__AIM OF THE EXERCISE__: What is the number of lines in the records that contain "computer"? Give only that number.

__Records from a dataset__:
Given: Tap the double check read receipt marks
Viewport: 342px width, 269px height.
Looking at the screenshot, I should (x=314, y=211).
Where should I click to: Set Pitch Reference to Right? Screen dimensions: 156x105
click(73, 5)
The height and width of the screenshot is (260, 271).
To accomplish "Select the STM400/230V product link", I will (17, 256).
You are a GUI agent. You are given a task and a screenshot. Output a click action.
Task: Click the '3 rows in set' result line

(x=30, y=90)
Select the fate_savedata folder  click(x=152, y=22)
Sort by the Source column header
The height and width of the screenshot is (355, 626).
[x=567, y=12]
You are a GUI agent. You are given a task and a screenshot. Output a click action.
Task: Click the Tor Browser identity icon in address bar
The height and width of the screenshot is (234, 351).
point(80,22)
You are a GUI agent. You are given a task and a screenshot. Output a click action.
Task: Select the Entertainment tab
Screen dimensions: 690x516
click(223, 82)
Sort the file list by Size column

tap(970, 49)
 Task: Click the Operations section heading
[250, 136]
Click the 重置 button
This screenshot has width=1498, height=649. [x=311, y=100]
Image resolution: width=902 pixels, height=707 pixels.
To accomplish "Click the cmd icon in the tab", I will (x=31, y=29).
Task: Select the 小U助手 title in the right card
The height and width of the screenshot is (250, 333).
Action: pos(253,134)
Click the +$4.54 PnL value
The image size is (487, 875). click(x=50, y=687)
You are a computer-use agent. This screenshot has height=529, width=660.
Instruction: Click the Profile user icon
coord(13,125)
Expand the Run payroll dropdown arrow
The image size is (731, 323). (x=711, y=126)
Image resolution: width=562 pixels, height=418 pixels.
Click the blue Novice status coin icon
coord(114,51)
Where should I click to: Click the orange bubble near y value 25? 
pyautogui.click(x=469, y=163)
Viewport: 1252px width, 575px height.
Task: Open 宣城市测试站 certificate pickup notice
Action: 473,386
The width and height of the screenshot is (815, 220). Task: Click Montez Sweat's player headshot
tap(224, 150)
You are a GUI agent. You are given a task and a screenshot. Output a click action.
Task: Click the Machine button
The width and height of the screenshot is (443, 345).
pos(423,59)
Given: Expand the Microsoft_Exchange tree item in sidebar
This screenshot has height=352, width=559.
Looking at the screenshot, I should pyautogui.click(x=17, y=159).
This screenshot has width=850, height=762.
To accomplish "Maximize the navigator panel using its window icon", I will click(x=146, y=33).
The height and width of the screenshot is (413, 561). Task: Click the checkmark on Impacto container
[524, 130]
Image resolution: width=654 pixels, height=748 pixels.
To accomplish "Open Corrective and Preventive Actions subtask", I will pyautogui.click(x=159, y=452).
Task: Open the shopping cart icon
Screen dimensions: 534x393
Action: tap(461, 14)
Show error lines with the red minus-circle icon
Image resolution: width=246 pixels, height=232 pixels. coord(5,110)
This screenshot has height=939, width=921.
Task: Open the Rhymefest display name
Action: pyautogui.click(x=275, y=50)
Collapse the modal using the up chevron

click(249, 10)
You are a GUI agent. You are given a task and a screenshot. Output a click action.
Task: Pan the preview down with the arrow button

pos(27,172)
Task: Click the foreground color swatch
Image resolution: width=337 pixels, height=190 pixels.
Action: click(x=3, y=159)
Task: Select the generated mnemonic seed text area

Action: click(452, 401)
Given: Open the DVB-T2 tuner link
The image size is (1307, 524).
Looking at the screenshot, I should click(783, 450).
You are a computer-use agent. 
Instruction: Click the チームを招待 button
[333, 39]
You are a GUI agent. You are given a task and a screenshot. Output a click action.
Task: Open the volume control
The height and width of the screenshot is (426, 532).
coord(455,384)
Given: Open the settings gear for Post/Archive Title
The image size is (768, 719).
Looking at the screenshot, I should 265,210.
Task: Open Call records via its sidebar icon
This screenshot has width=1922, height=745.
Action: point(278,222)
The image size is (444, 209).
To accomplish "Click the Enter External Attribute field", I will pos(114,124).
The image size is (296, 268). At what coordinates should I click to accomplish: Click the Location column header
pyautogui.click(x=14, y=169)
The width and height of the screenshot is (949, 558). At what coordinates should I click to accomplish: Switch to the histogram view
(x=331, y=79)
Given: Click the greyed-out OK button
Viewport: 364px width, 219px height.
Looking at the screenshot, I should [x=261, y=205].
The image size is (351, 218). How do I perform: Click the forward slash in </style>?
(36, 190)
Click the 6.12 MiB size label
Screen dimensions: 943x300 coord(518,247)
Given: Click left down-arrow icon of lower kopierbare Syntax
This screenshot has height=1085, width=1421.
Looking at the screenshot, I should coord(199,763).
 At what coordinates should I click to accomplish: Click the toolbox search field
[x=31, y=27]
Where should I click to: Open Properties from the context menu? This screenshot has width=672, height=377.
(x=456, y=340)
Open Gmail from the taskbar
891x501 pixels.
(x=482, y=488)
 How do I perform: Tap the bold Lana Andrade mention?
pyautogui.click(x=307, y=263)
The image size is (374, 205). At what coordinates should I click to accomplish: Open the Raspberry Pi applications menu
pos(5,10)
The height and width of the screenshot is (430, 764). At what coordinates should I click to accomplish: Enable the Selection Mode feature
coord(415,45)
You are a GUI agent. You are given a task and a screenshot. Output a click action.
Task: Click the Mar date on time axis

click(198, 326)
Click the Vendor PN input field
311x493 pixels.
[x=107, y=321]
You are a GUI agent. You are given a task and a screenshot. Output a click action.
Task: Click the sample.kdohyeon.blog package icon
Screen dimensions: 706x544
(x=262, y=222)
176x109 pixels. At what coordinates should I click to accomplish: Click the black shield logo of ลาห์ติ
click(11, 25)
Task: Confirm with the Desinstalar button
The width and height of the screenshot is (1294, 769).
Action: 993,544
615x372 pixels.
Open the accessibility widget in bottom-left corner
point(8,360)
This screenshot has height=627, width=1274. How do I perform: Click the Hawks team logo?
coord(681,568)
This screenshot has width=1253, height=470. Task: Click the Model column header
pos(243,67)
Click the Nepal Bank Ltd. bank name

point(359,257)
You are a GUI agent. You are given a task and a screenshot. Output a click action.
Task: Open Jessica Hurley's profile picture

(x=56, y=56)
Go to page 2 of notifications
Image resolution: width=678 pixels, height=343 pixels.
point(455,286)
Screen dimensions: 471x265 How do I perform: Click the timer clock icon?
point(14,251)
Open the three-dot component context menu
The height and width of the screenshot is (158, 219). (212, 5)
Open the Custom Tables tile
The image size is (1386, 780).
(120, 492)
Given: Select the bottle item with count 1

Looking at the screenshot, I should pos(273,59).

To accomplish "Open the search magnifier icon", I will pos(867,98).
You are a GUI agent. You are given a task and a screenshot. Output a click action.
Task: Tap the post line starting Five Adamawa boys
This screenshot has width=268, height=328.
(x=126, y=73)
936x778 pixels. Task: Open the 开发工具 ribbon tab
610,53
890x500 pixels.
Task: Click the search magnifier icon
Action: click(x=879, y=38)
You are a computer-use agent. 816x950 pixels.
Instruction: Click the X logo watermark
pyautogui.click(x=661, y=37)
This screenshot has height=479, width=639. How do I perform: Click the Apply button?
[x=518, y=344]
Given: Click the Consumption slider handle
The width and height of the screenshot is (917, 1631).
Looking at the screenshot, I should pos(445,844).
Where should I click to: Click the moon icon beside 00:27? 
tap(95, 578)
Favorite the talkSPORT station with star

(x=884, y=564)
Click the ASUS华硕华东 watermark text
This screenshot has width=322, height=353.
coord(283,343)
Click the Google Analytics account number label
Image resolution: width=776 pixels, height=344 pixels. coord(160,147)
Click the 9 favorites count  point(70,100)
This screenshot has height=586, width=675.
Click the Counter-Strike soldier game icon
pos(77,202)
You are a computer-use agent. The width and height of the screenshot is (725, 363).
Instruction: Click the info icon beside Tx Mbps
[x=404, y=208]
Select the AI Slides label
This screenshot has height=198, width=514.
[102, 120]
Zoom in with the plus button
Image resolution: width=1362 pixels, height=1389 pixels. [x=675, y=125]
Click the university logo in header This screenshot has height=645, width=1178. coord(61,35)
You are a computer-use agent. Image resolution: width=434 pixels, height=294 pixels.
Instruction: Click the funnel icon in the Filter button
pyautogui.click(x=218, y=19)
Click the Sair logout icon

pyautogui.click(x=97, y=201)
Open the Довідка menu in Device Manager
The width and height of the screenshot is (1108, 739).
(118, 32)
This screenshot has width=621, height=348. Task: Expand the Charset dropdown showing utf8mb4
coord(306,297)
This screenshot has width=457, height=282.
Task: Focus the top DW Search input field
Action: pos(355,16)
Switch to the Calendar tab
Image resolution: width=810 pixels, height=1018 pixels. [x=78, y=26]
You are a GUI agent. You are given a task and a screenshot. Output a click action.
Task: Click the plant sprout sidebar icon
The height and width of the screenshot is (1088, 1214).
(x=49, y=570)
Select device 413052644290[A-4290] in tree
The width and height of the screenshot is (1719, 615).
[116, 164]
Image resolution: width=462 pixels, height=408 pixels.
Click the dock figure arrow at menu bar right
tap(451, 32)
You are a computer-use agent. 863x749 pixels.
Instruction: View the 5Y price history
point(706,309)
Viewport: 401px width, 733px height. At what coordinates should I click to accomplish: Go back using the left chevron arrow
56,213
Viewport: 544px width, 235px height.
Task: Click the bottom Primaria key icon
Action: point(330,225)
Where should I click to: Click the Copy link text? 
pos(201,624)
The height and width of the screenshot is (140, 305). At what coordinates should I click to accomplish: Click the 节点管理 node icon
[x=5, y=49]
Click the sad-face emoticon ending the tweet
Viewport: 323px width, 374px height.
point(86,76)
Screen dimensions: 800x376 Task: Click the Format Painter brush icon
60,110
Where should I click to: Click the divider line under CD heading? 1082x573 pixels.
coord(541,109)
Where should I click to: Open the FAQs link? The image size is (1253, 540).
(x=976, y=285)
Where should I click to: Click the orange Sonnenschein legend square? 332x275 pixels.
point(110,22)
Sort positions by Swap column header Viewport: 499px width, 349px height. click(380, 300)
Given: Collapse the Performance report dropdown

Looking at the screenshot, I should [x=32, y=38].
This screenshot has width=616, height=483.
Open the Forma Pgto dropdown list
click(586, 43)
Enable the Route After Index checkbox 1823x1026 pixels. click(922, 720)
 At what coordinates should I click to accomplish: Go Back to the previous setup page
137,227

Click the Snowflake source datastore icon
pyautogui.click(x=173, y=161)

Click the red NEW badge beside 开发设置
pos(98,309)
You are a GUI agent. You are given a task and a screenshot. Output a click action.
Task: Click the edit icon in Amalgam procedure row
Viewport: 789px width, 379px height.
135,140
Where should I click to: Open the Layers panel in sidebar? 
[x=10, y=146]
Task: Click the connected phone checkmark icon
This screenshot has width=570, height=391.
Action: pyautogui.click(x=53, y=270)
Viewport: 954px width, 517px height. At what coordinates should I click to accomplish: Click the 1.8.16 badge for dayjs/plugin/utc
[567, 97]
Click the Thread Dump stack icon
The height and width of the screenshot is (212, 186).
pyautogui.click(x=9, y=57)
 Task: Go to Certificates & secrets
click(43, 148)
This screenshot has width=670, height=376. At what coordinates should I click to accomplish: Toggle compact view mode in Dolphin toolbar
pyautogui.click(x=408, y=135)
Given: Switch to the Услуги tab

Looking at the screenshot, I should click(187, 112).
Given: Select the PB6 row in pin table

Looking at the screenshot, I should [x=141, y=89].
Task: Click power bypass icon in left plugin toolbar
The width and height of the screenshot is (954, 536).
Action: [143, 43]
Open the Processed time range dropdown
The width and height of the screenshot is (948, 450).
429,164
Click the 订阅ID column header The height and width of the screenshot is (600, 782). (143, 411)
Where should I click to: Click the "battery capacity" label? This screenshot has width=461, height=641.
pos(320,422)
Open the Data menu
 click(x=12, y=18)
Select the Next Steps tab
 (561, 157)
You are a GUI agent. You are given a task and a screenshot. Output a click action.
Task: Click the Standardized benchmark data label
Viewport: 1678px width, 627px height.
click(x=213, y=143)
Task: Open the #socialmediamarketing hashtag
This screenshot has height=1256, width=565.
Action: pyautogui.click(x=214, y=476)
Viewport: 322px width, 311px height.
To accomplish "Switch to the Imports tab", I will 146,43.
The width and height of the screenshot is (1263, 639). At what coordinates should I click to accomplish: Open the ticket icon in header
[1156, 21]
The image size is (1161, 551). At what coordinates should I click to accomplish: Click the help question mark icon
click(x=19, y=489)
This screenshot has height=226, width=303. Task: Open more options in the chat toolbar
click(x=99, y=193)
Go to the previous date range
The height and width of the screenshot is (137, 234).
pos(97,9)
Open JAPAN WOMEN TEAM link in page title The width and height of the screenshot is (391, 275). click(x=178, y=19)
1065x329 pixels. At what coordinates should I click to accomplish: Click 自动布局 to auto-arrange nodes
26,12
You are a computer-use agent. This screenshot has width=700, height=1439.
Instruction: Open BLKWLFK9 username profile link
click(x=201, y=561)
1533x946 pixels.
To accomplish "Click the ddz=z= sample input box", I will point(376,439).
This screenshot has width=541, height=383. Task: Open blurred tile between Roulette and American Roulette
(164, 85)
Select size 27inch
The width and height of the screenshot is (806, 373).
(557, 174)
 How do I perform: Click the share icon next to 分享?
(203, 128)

__SOLUTION TO THIS EXERCISE__: 7